→ **WORK INSTRUCTIONS**
Copy exactly the lines of the material below that fall between the line with "Click the Copyright 2020 Copynull notice" and the line with "Screen dimensions: 1024x479", both of those lines included; pictures stay out.

→ **DATA FOR THIS EXERCISE**
[Start of section]
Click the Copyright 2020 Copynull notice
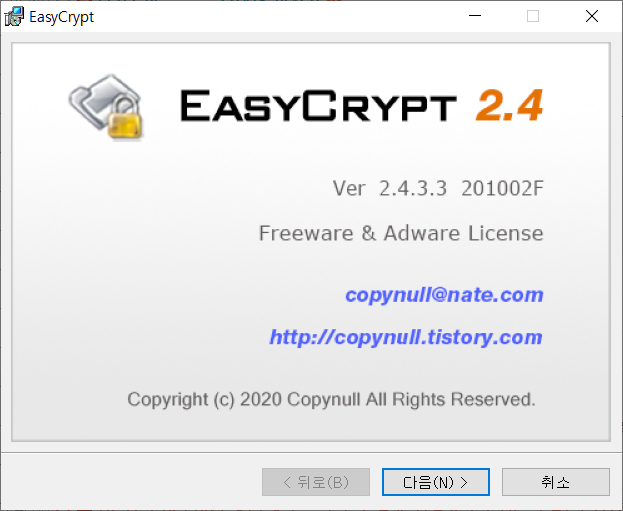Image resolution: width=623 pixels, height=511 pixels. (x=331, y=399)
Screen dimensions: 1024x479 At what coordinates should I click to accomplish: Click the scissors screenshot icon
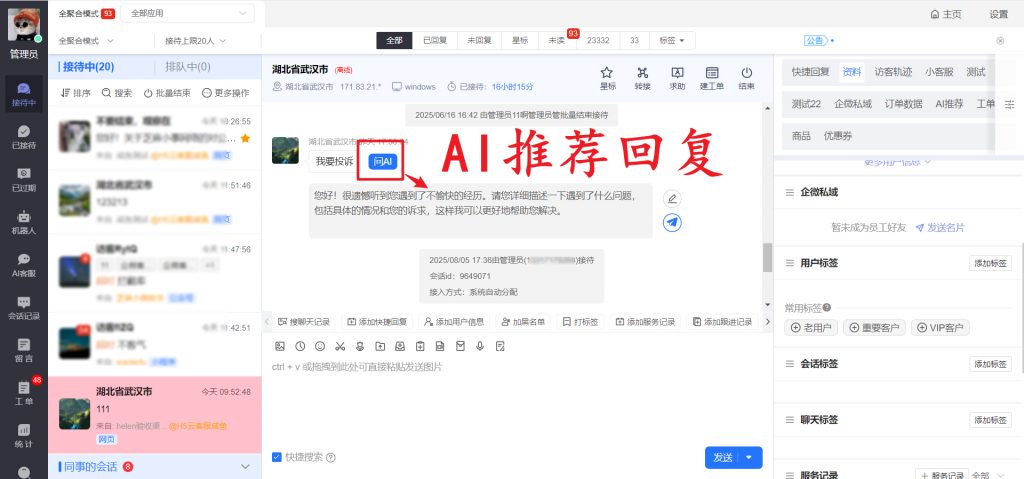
[End of section]
[Start of section]
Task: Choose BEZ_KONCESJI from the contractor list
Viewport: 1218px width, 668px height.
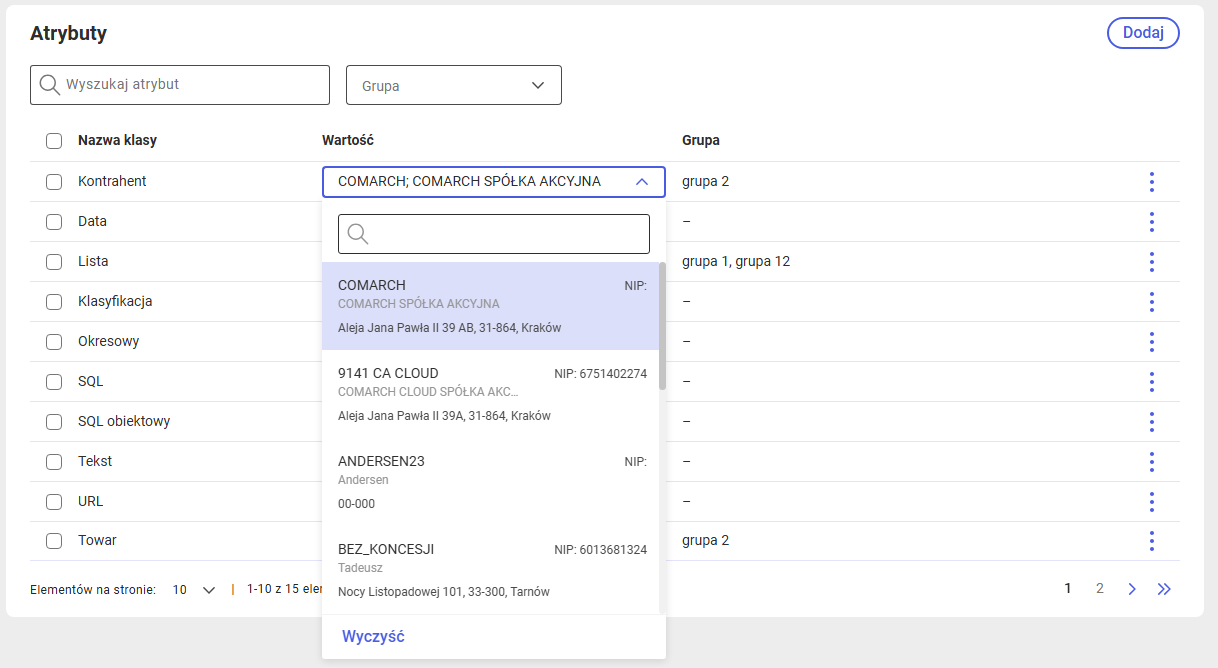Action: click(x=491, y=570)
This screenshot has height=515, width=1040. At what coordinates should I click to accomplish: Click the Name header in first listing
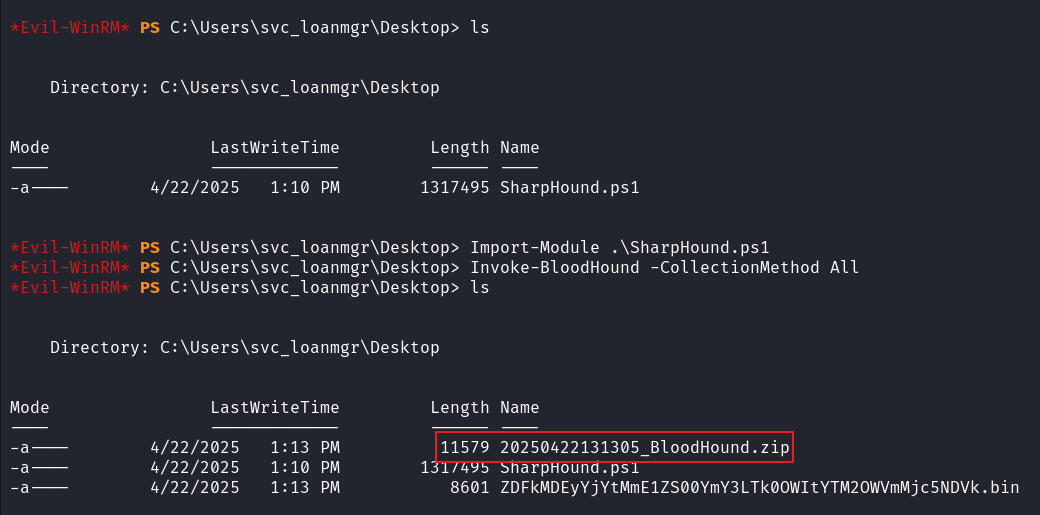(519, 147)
[End of section]
→ **RESULT OF THE EXERCISE**
Click the Copyright 2020 Copynull notice
Image resolution: width=623 pixels, height=511 pixels. (x=331, y=399)
Screen dimensions: 1024x479 At what coordinates should I click to accomplish: Click the scissors screenshot icon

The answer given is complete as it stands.